Naegeli stand 1981 vor dem Zürcher Gericht und wurde wegen wiederholter Sachbeschädigung mit einer hohen Geldstrafe und neun Monaten Haft hart bestraft – von einem Richter, der ein Exempel statuieren wollte, wie der WDR-Journalist Hubert Maessen im deutschen Radio vom Prozess berichtete. Der Vollstreckung des Urteils entzog Naegeli sich durch eine Flucht aus der Schweiz. Es erging ein internationaler Haftbefehl.

Unterschlupf fand Naegeli zuerst in Köln bei der WDR-Redakteurin Marianne Lienau, die zusammen mit ihrem Kollegen Hubert Maessen 1980/81 in Zürich den (schwierigen) persönlich-journalistischen Kontakt mit dem bis dahin anonymen Naegeli gefunden hatte; daraus war u.a. die erste grössere deutsche Veröffentlichung über den Sprayer von Zürich entstanden, nämlich in der Kunst-Zeitschrift Art – Das Kunstmagazin (1981) von Lienau/Maessen. In Köln sprayte Naegeli den fulminanten Kölner Totentanz, den Maessen fotografisch dokumentierte und sowohl als Ausstellung in Köln als auch in Buchform 1982 publizierte. Nach dem Aufenthalt in Köln zog Naegeli ins «Asyl» bei Hubert Maessen in Düsseldorf, der ihn auch mit Joseph Beuys bekanntmachte.

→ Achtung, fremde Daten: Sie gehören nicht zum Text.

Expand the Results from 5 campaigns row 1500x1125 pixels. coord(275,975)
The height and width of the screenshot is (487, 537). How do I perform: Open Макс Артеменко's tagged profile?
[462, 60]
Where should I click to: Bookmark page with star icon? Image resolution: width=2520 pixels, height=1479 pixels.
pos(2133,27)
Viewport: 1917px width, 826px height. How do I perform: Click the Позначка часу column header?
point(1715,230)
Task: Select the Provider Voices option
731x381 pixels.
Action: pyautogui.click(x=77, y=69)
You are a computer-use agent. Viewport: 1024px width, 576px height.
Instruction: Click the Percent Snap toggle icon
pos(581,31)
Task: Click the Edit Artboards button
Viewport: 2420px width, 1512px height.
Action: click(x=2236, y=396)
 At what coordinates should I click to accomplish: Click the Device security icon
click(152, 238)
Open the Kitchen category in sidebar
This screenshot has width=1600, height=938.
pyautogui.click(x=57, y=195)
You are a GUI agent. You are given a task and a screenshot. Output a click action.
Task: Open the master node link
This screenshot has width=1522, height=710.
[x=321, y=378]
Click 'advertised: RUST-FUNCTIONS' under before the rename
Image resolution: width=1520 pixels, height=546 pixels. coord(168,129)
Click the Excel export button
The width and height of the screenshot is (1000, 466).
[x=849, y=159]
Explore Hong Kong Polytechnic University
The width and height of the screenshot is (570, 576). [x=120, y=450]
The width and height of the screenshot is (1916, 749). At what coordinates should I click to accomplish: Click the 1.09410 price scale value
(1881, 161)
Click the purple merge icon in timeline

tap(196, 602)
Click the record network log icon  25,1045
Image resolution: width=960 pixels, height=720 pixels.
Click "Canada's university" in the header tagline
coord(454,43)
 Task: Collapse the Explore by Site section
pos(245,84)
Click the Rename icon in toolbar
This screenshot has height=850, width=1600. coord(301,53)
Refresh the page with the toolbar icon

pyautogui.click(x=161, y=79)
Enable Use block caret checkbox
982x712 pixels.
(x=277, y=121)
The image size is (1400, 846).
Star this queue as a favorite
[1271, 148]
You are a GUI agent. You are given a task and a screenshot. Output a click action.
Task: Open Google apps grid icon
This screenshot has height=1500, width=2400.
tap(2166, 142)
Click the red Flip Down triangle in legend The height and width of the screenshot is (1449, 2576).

Beim Grenzübertritt nach einer Reise in die skandinavische Heimat seiner Mutter wurde Naegeli schliesslich an der Grenze zu Dänemark gefasst. Trotz umfassender Proteste – u.a. setzten sich Willy Brandt und Joseph Beuys für ihn ein – musste er seine Strafe antreten und stellte sich mit angemessener Happening-Action den Schweizer Behörden; 1984 sass er seine Strafe ab. Im Gefängnis entstanden einige Keramiken mit den bekannten Naegeli-Figuren; Naegeli hatte sich nicht an die Gestaltungsvorgaben der Haftanstalt gehalten.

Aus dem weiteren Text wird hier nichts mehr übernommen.